[START OF DOCUMENT SECTION]
By Mafé Rajul1

© 2005 Mafé Rajul

Abstract

Ensuring a client’s compliance with court orders and federal law is becoming a bigger responsibility for attorneys. This is because courts and Congress are starting to hold attorneys to higher standards with respect to their clients’ compliance with litigation duties and with federal law. This Article will address the duties Congress imposed on lawyers through the Sarbanes-Oxley Act with respect to up-the-ladder reporting and will parallel such standards with those set by the Southern District of New York court in Zubulake with respect to preserving electronic discovery in anticipation of litigation. Although the duties imposed by the Sarbanes-Oxley Act and those imposed by the Zubulake court differ from one another, both show the direction in which lawmakers are moving with respect to lawyers’ ethics and obligations: lawyers are being held responsible for their clients’ wrongdoing!

Table of Contents

Introduction
Sarbanes-Oxley Act
The decision of Zubulake V.
Counsel’s Duty to Monitor Compliance
Sarbanes-Oxley Act and Zubulake V
Conclusion
Practice Pointers

Introduction

<1> A lawyer can now be held responsible when a client decides not to comply with a court order or with a federal statute. Through the Sarbanes-Oxley Act, Congress sought to impose new duties of accountability on counsel: up-the-ladder reporting when attorneys become aware of wrongdoing by the organization’s officers, directors, employees, or agents.2 Similarly, when UBS, the defendant in Zubulake v. UBS Warburg LLC, failed to preserve e-mails that were relevant to the case, the court not only sanctioned UBS, but also reproached defendant’s counsel.3 In doing so, the court established a new standard for lawyers: a lawyer needs to take affirmative reasonable steps, such as speaking with every key player involved in the litigation, to ensure the entire organization is complying with the preservation of electronic discovery.4 The Zubulake V decision raises an interesting question: how much of that same duty does the Sarbanes-Oxley Act impose on counsel when it comes to document preservation? The answer is simple: although the Sarbanes-Oxley Act does not impose affirmative duties on lawyers when it comes to document retention for litigation purposes, the Zubulake V decision and the Sarbanes-Oxley Act read together indicate a shift where lawmakers are increasingly holding lawyers responsible for their clients’ actions.
[END OF DOCUMENT SECTION]
**WRITTEN INSTRUCTION A:** Locate each line in the entries below that contains the word "height", and copy those lines.
[START OF INFORMATION PROVIDED]
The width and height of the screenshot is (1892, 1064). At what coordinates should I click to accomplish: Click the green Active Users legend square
[END OF INFORMATION PROVIDED]
[START OF INFORMATION PROVIDED]
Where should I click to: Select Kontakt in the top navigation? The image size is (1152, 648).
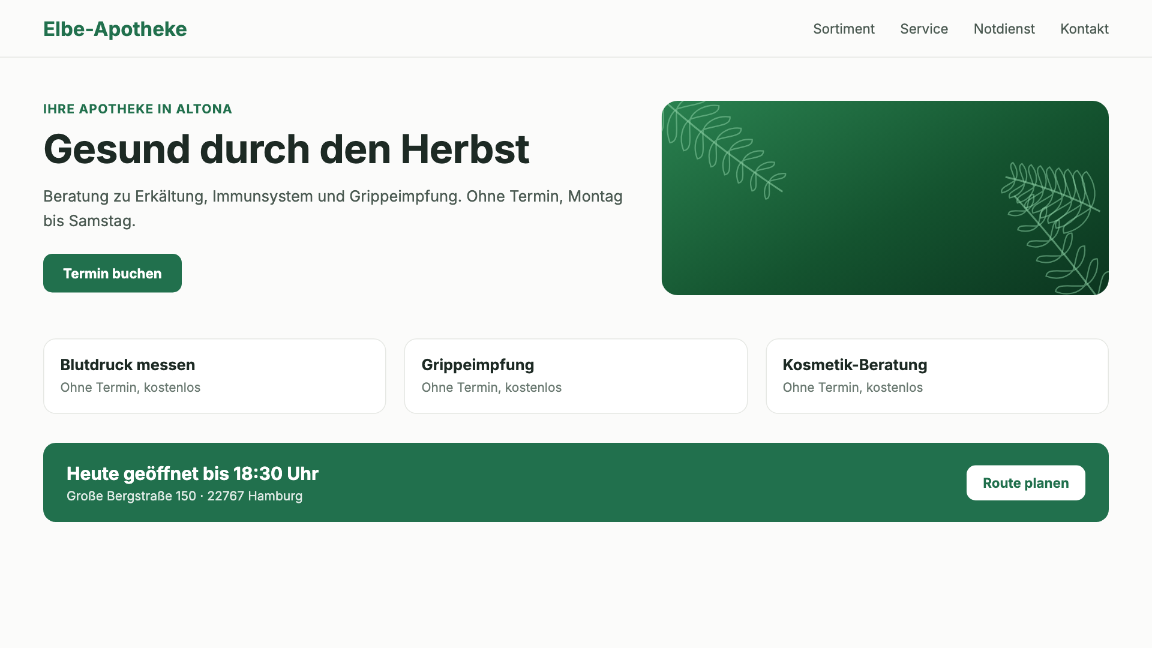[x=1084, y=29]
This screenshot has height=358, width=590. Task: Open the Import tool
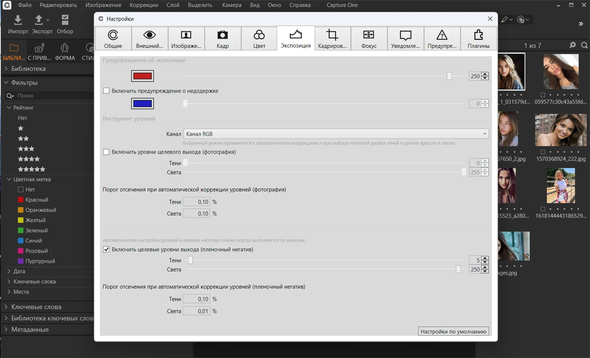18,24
[END OF INFORMATION PROVIDED]
**WRITTEN INSTRUCTION B:** In the article on lawyers' duties under the Sarbanes-Oxley Act and Zubulake, which court set the standard for preserving electronic discovery?

**COMPLETE ANSWER A:**
The width and height of the screenshot is (1892, 1064). At what coordinates should I click to accomplish: Click the green Active Users legend square
This screenshot has height=358, width=590. Task: Open the Import tool

**COMPLETE ANSWER B:** The Southern District of New York court.